Christian Hafenecker verteidigte den von der FPÖ verwendeten Begriff „Remigration” offensiv: „Das Gegenteil von Migration ist Remigration, also Rückreise.” Damit seien jene Personen gemeint, die keinen Asylgrund mehr hätten oder nie einen Anspruch gehabt hätten, und die konsequent zurückgeführt werden sollten. Er verwies auf fast 100.000 Syrer im Land, obwohl „der objektive Fluchtgrund weggefallen“ sei. Zudem kritisierte er, dass Abschiebungen oft nur EU-interne Rückführungen beträfen. Wirkliche Rückführungen in Herkunftsländer seien viel zu selten.

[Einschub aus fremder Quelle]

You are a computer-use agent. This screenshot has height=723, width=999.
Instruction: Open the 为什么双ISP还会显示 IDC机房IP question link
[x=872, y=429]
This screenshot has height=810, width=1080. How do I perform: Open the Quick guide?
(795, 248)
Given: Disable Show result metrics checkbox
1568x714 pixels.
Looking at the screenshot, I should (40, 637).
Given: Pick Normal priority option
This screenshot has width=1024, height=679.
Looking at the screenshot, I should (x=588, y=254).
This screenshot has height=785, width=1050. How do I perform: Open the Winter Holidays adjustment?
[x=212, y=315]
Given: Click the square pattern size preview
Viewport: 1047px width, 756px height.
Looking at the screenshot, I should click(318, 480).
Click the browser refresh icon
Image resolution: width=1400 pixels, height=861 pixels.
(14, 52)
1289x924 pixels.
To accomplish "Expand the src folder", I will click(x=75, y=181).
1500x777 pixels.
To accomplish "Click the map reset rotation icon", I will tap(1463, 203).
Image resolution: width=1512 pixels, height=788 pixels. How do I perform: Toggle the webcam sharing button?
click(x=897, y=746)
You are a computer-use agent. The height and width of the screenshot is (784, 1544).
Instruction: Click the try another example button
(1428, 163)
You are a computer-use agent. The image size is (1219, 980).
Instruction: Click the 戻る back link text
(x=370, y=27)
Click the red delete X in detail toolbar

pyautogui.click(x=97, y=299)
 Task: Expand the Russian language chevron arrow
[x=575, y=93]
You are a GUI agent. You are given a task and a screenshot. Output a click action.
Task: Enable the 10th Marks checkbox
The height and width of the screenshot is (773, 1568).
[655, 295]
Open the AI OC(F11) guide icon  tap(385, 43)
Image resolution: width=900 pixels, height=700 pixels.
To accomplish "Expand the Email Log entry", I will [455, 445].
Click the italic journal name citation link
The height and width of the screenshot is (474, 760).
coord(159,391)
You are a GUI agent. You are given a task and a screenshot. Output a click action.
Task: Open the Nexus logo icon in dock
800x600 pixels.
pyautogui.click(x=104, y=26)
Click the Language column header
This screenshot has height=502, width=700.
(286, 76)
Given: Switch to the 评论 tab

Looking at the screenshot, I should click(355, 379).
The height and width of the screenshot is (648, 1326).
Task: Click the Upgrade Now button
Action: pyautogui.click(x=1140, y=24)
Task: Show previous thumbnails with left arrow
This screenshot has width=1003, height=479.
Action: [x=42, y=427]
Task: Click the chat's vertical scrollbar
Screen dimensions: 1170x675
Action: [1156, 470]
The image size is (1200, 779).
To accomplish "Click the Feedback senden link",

Ralph Schöllhammer ging sogar noch einen Schritt weiter: Es gehe nicht nur um Sozialkosten oder Kriminalität, sondern um Identität. „Ich habe nur Plan A: Plan Austria.“ Während Migranten theoretisch in ihre Herkunftsländer zurückkehren könnten, hätten Österreicher nur dieses Land. Zu viel Migration gefährde den gesellschaftlichen Zusammenhalt, die Solidarität und die kulturelle Kontinuität.

Hafenecker forderte einen „sofortigen Stopp“ weiterer Zuwanderung, strengere Kontrollen, Sachleistungen statt Geldflüsse und notfalls Druck auf Herkunftsstaaten – etwa durch das Streichen von Entwicklungshilfe, wenn diese ihre Staatsbürger nicht zurücknehmen.

Menschenrechtskonvention, Ukraine-Veto und Windrad-Offensive

Laut Hafenecker müsse auch die Europäische Menschenrechtskonvention „an neue Realitäten angepasst“ werden. Sie sei in einer anderen historischen Situation entstanden und berücksichtige globale Migrationsbewegungen nicht ausreichend. Am Folterverbot wolle niemand rütteln, wohl aber an der Frage, ob jede Rückführung automatisch unmöglich sei. Schöllhammer ergänzte, Europa leide zunehmend an „kulturellem Selbsthass“ und es fehle der Mut, eigene Interessen selbstbewusst zu vertreten.

Beim Thema Ukraine-Hilfen wurde Ungarns Veto angesprochen. Während in Brüssel weiterhin Milliarden fließen, wächst in Teilen der Bevölkerung die Skepsis, ob Europa diese Belastung noch lange tragen kann.

Und auch die Energiepolitik sorgt für Spannungen. Hunderte neue Windräder sollen entstehen. Für die einen ist dies ein notwendiger Schritt in Richtung Unabhängigkeit, für die anderen ist es ein weiterer massiver Eingriff in die Landschaft und Lebensrealität – und das ohne eine breite gesellschaftliche Debatte.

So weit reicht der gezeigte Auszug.